Task instructions> Scanning the entries below, copy every line that contains the word "computer".

[Stored dataset items]
--- START ---

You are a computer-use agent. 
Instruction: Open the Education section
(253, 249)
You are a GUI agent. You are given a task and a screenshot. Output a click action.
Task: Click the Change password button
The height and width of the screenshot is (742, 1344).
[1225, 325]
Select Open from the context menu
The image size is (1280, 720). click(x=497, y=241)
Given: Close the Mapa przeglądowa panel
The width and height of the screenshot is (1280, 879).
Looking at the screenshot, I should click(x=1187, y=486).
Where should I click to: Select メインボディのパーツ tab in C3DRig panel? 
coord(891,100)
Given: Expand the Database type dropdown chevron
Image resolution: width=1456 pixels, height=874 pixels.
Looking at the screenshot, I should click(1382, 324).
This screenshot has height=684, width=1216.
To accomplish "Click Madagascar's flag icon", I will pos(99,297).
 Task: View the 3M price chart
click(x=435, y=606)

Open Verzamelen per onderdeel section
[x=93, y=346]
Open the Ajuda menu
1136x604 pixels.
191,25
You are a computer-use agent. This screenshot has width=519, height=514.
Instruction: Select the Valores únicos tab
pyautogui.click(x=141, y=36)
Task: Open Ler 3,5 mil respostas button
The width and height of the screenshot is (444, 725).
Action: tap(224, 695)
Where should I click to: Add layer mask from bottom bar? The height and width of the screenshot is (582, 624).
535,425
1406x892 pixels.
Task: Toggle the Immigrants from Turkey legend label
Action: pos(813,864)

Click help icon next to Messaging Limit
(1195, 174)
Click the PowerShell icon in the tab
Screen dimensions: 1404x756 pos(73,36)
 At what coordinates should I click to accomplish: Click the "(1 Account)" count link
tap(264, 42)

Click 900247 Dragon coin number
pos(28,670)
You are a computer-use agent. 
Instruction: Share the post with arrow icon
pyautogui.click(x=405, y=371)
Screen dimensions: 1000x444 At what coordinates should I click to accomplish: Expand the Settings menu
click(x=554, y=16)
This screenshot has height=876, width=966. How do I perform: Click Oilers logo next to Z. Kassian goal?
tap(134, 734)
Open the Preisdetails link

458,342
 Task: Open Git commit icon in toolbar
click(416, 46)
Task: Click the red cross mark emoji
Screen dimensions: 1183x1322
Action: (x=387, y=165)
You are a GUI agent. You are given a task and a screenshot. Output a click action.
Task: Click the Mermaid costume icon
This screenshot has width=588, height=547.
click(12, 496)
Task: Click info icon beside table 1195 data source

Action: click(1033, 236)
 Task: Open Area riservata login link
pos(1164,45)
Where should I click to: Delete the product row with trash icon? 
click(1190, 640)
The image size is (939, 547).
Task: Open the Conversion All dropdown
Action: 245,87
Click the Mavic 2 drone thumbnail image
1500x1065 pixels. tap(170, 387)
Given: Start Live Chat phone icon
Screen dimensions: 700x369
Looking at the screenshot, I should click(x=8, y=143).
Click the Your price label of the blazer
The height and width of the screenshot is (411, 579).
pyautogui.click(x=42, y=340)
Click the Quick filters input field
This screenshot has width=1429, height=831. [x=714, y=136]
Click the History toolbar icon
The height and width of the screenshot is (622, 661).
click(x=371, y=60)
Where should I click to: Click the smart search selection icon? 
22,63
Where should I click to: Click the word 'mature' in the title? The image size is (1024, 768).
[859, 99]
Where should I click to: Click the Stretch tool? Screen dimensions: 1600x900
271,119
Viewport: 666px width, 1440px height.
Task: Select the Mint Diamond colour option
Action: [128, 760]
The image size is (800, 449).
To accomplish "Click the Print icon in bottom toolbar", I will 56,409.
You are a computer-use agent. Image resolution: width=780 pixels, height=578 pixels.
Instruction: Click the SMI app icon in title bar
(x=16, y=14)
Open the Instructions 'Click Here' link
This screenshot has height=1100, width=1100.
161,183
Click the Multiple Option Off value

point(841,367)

--- END ---

Output for this task>
You are a computer-use agent. 
You are a computer-use agent. This screenshot has width=519, height=514.
You are a computer-use agent. 
You are a computer-use agent. Image resolution: width=780 pixels, height=578 pixels.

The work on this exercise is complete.